I am about 80% into the book, and I’m enjoying watching her grow. There are moments she has, where she realises something about herself, or where her heart fills, and I am proud of her―this imaginary person.

And I’m realising as I write, that the through-line of this book is compassion―for oneself, for others. She may not be likeable to every reader right away, but as the layers strip away, she is/becomes a beautiful human being. How many times have we met someone who irked us, and through compassion, we’ve realised that there is more going on than their exterior, that we could love them or let them into our lives?

I’ve said before that I know my books won’t be for every reader. My first three books are about the Parsons sisters, Sarah and Cat. For some readers, these characters read as “immature”―”how can these women be in their thirties?”―and for those readers, Sarah and Cat are unlikeable because of their immaturity. But I stand by them as believable, because in many ways, Sarah is a lot like a thirty-something Sandy―sometimes whiny, often witty, confused about love, and trying to find her way.

But what’s important to me as a writer, is that these realistic, perhaps unlikeable women, transform. I want my books to be about growing, learning, opening the heart, and transformation.

And in real life, imagine how dull it would be if every person we met was instantly likeable, if no one rubbed us up the wrong way, or disagreed with us, or challenged us to see ourselves in a new light. How would we grow? How would we develop compassion and understanding? I posit that we wouldn’t.

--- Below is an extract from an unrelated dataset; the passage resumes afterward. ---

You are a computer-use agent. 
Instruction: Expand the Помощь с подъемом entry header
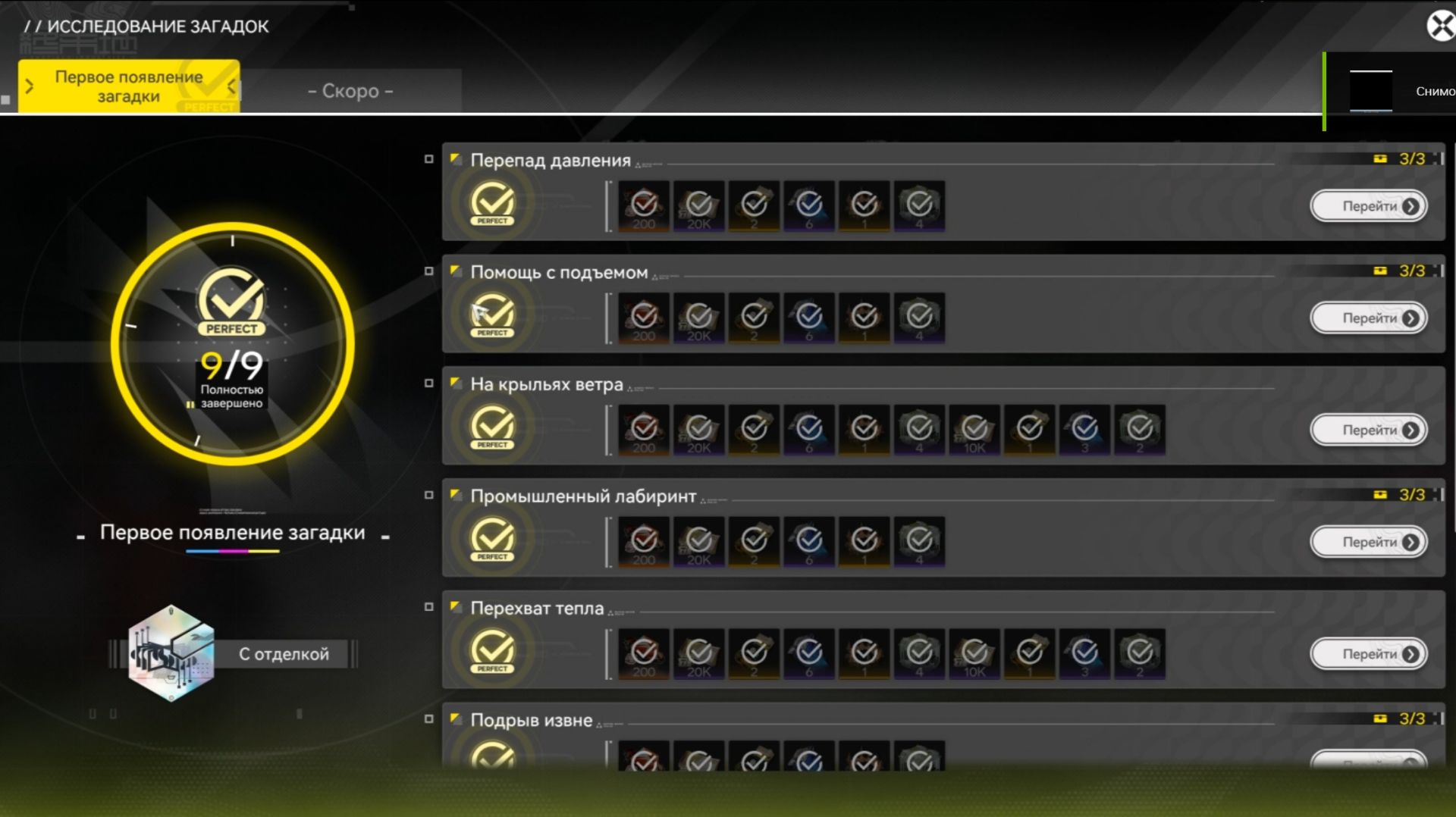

So, even if you initially find a character unlikeable, give them a chance to reveal themselves, to become their true, loveable selves―just like Elle.

 

 

My name is Sandy and I am an author

I met with a financial advisor once – once. When he asked about my long-term plans (career, finances, retirement), I replied that I would probably never truly retire, because one day I’d be an author and I would continue to write ’til the day I stopped breathing.

He laughed at me. Out loud. Then he tilted his head and gave me a pitying look. I asked him to leave and went back to my desk and wrote a chapter.

That was in 2001.

I finished that manuscript, a travel biography of my year as a Contiki Tour Manager, then stuck it in a drawer. For years.

I dusted it off once and gave it to a writer friend. “This should be a novel,” she said, so I started turning it into a novel. In late 2012, I got 70000 words into a re-write, then queried it to an agent in Australia. He loved the first three chapters and immediately asked for the rest.

“This isn’t your first book,” he said on the phone a few days later. “It’s good – you’re an excellent writer – but you’re not Liane Moriarty. There are too many narratives, too many characters. Go and write a single narrative – a simple story. Then come back to me.”

Encouraged, I did.

Mining my own (sometimes interesting) life, I turned my true-life love story into a novel. I wrote You Might Meet Someone about a woman in her late-thirties, who – post-breakup – is fed up with men and takes herself on holiday to Greece, sailing the Cyclades Islands. Everyone tells her how she might meet someone – so condescending and unhelpful – but she just wants to travel and soak up the briny air and sunshine. Of course, she does meet someone – make that two someones.

(Aside: in real life, there was only one someone and he is still my someone.)

I went back to the agent. “Hi, do you remember me?” – that sort of thing. He did and said he’d read the first three chapters. Loved them and later that day, he asked for the rest. The next morning, well before I’d had my first cup of tea, I got the call. He’d read it twice and loved it. ‘Eat, Sail, Love,’ he called it.

He represented me for a year – per our contract – to no avail. No publishing deal. In retrospect, my synopsis and pitch were ‘off’, but my agent thought I should add some ‘danger’ to the book – apparently, danger was selling at the time. I wondered how I could do that. How could I turn a travel romcom into a book with danger? We parted ways amicably and I put the book in a (metaphorical) drawer. That was 2015.

In 2016 Ben and I had been together nearly 10 years and we decided to celebrate our real-life ‘meet cute’ with another sailing trip around the Greek Islands with the same skipper.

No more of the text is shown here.